START RECORDS
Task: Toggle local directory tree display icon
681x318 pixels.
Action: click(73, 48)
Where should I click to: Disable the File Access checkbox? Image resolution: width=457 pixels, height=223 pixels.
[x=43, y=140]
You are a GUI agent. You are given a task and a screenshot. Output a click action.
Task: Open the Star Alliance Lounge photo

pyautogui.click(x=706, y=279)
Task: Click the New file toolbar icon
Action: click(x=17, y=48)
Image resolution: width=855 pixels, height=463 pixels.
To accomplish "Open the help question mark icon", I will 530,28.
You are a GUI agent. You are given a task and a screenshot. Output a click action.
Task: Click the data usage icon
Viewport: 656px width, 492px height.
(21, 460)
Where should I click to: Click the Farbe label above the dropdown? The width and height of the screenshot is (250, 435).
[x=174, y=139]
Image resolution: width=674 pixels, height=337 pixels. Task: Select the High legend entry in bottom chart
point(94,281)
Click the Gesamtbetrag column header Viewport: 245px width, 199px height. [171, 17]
END RECORDS
START RECORDS
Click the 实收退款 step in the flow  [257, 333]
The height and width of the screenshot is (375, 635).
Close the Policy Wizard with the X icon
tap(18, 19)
END RECORDS
START RECORDS
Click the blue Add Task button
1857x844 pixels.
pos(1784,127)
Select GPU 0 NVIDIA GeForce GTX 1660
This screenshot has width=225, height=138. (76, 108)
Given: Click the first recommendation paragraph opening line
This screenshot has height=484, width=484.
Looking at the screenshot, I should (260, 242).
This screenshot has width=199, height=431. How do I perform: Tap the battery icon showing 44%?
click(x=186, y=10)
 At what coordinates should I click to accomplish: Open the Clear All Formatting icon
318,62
END RECORDS
• **ASSIGNED TASK**: Using the data above, extract exactly the lines from the one that holds "Image resolution: width=855" to the one that holds "Click the Gesamtbetrag", both ends included, and no others.

• **OUTPUT**:
Image resolution: width=855 pixels, height=463 pixels.
To accomplish "Open the help question mark icon", I will 530,28.
You are a GUI agent. You are given a task and a screenshot. Output a click action.
Task: Click the data usage icon
Viewport: 656px width, 492px height.
(21, 460)
Where should I click to: Click the Farbe label above the dropdown? The width and height of the screenshot is (250, 435).
[x=174, y=139]
Image resolution: width=674 pixels, height=337 pixels. Task: Select the High legend entry in bottom chart
point(94,281)
Click the Gesamtbetrag column header Viewport: 245px width, 199px height. [171, 17]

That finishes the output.